DATA TO EXAMINE.
────────────────

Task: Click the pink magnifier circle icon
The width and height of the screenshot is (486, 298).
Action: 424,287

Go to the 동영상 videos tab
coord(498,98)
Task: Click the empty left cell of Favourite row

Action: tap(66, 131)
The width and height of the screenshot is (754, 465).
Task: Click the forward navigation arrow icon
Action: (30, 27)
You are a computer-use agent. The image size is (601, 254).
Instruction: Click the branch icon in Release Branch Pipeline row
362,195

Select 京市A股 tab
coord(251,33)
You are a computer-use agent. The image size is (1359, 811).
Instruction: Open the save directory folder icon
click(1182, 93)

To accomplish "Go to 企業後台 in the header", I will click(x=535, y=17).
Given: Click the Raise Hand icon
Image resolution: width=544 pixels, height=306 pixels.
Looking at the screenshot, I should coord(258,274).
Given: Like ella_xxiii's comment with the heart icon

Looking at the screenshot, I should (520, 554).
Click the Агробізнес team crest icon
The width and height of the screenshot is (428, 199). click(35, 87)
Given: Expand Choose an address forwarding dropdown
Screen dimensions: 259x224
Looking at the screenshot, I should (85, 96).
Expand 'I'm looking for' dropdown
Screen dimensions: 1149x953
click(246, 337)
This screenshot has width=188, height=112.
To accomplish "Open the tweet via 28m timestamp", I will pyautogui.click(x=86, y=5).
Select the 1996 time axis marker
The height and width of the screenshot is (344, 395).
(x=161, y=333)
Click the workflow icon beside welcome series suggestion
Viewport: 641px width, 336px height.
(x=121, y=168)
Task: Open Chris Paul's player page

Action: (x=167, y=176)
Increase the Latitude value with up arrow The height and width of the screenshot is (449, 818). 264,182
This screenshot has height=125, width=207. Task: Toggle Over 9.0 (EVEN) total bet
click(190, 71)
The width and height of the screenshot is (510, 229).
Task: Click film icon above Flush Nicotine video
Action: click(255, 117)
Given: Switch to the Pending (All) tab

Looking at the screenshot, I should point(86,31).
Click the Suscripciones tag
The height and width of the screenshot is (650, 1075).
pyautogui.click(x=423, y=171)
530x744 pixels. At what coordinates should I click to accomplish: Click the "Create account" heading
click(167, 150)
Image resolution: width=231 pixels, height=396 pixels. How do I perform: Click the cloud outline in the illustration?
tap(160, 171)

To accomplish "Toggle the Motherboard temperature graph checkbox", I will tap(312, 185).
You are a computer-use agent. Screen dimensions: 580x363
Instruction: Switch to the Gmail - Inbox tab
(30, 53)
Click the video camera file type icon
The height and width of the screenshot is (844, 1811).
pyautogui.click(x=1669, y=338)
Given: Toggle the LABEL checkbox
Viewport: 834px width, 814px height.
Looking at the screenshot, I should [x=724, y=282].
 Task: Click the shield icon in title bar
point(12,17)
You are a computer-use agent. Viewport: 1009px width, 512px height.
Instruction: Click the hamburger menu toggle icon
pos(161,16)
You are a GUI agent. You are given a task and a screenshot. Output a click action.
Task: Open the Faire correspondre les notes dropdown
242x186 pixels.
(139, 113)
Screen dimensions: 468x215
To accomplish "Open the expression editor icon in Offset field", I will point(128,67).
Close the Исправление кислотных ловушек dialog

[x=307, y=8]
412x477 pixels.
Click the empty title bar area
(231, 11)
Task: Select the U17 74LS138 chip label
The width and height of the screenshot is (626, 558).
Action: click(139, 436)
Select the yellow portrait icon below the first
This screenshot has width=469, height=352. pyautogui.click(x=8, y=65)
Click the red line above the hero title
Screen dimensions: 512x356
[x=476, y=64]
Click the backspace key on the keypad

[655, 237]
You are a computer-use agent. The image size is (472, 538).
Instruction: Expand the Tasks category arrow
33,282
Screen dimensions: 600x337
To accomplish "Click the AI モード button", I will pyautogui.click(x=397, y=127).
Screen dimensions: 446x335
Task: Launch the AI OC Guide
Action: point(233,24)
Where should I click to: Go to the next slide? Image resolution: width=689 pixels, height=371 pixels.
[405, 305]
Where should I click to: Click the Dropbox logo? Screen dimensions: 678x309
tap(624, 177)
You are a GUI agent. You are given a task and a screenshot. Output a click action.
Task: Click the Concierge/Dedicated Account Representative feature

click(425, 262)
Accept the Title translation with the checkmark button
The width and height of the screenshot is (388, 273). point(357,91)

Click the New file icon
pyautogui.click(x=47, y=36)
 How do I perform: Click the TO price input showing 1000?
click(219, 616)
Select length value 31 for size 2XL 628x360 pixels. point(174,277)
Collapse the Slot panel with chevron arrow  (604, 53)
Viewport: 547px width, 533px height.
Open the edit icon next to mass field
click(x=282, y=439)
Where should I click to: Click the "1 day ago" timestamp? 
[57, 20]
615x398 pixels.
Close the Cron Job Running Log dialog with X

────────────────

Include the first line of the listing, the line with "Given: Click the Raise Hand icon", and every line between them, each repeated exactly, and output only those.

ANSWER TO THE EXERCISE.
Task: Click the pink magnifier circle icon
The width and height of the screenshot is (486, 298).
Action: 424,287

Go to the 동영상 videos tab
coord(498,98)
Task: Click the empty left cell of Favourite row

Action: tap(66, 131)
The width and height of the screenshot is (754, 465).
Task: Click the forward navigation arrow icon
Action: (30, 27)
You are a computer-use agent. The image size is (601, 254).
Instruction: Click the branch icon in Release Branch Pipeline row
362,195

Select 京市A股 tab
coord(251,33)
You are a computer-use agent. The image size is (1359, 811).
Instruction: Open the save directory folder icon
click(1182, 93)

To accomplish "Go to 企業後台 in the header", I will click(x=535, y=17).
Given: Click the Raise Hand icon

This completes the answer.